Is a point a part of a line? The question touches on the fundations of geometry. To be able to answer it, one should probably first clarify the notions that are involved in the question. According to the present day understanding, the notions of point and line are left undefined in geometry. We just get used to them by making derivations from the axioms, and then derivations from the derivations, and so on. Lines, if intersect, define a point, while two points define a line. It often helps to have a visual representation of either, but, such a visualization may prove treacherous. For example, in projective geometry, due to the Principle of Duality, the notions of point and line are entirely intercheangiable. Desargues' Theorem supplies a clearest example of that duality.
So, when two distinct lines intersect, they define a point. It is a commonly accepted norm to declare that the point of intersection of the two lines lies on both lines. More accurately, we express this idea by saying that the point is incident to the lines. Does it mean that the point of intersection is a part of both lines? Sure, if "being a part" is used as a substitute for "being incident to" - neither more nor less.
If, on the other hand, treating "being a part" in a material sense, as if the points - like building blocks - were glued together to form a straight line, leads to apparent paradoxes. An example of such treatment can be found in Augustus De Morgan's work (1831):
The beginner may perhaps imagine that a line is made up of points, that is, that every line is the sum of a number of points ... But taking the mathematical definitions of a point, which denies it all magnitude, either in length, breadth, or thickness, and of a line, which is asserted to possess length only without breadth or thickness, it is easy to show that a point is no part of a line, by making appear that the shortest line can be cut in as many points as the longest, which may be done in the following manner.

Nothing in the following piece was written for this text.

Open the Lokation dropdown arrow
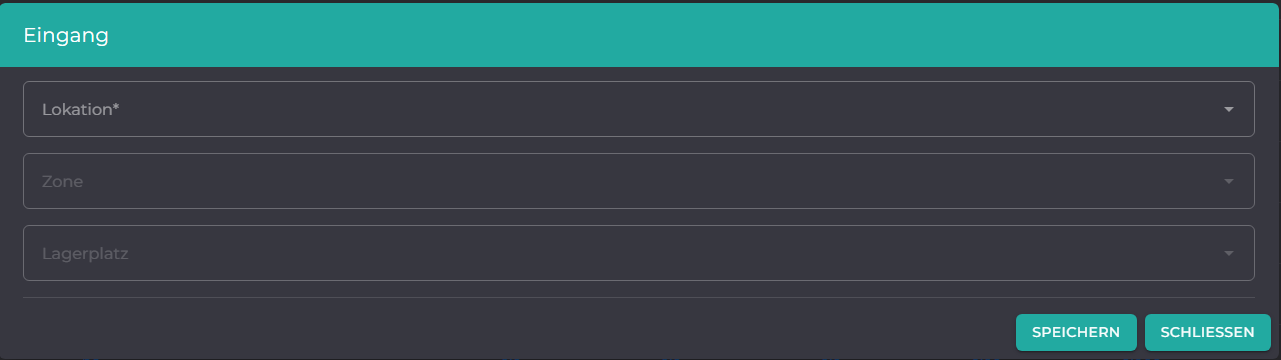Image resolution: width=1281 pixels, height=360 pixels. pos(1228,109)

De Morgan illsutrates his argument with the following diagram
The projection from D of the points on a finite segment AB covers an infinite ray from A rightwards. De Morgan alerts the reader that imagining a line as "the sum of a number of points" leads to a contradiction. The alternative - as he suggested - is to deny that points lie on a line.
So, what do you think? Almost two centuries have passed from the time A. De Morgan gave his answer to the question at hand. Now, as then, common words find their way into mathematical vocabulary. Group, rational, perfect, neighborhood, ..., part...
Since the time of De Morgan, mathematicians learned the importance of assigning the words a definite meaning to escape the ambiguities of the everyday usage. They also learned that not everything needs to (or may) be formalized. "How to divide a segment into 3 equal parts?" is a legitimate question although the word "part" could not be found in any mathematical dictionary I am aware of. Here they choose to rely on common sense: every one knows when something is a part of a whole and when two parts are equal. The question whether a point is a part of a line sounds strange nowadays and may raise some eyebrows. In any event, De Morgan's answer is definitely not acceptable but mostly because we now know - in an around-about way - that in this case we deal with underlying infinities which requires caution and a stricter defined terminology. As De Morgan's argument shows, a line consists (in a certain sense) of the same number of points, regardless whether it is finite or infinite. Whether a point is a part of a line is an ill-defined question in so far as the notion of a part has not been settled in the math community.
It would have been exciting to see De Morgan's bewilderment, nay, consternation, at learning of the Banach-Tarski decompositions.